Maybe you can’t fight City Hall, but you can fight Uncle Sam. Quad Cities officials plan to battle a federal panel’s recommendation to move 17-hundred jobs from the Rock Island Arsenal to Michigan and Ohio. The Base Realignment and Closure Commission announced plans last month to close 33 major military bases and to realign the Arsenal and 28 other facilities.

Quad City Development Group president Thom Hart says they’re putting together a plan of attack to try and keep the jobs. Hart, a former Davenport mayor, says the recommendations don’t match the given criteria and that’s the case they’ll make, that there were substantial deviations from the criteria. Hart says information from the Pentagon doesn’t justify all the job cuts at the Arsenal.

Hart says “The cost savings aren’t there. They haven’t factored in a number of things they should and some of the data they do show on cost savings is just not there.”

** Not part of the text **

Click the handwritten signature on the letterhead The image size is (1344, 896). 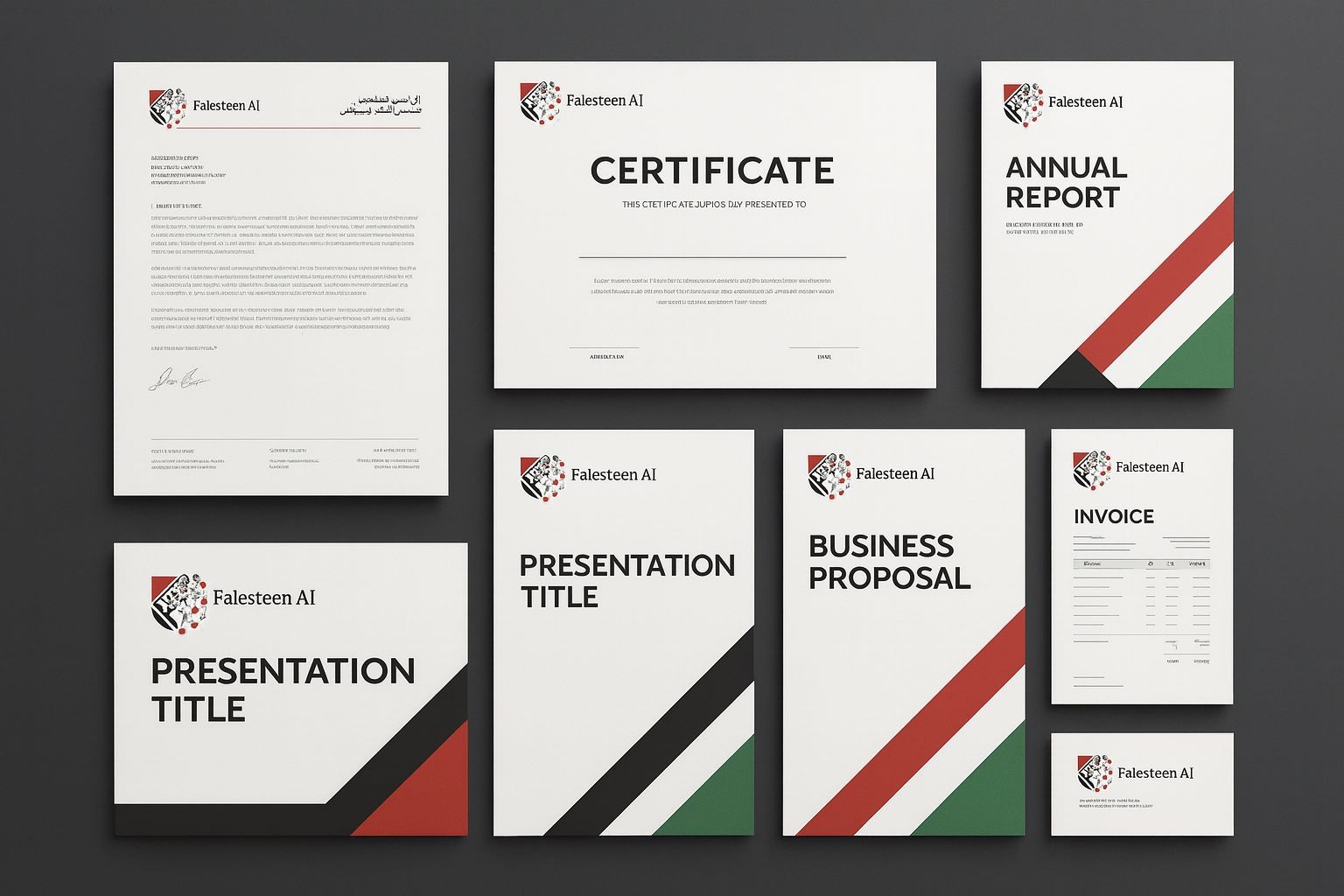click(178, 379)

Sam Skinner, a member of the Base Realignment and Closure Commission, visited the Arsenal yesterday (Wednesday). Skinner says it’s too early to guess what will happen to jobs on the island, but adds, there’s always hope. He says most of the panel’s recommendations are usually accepted but some, 15 to 25-percent, are modified by the Defense Department. Skinner called the Arsenal a “first-rate facility.” He says the Arsenal is “up and running, it’s attracting high-quality employees and is performing its mission very well.”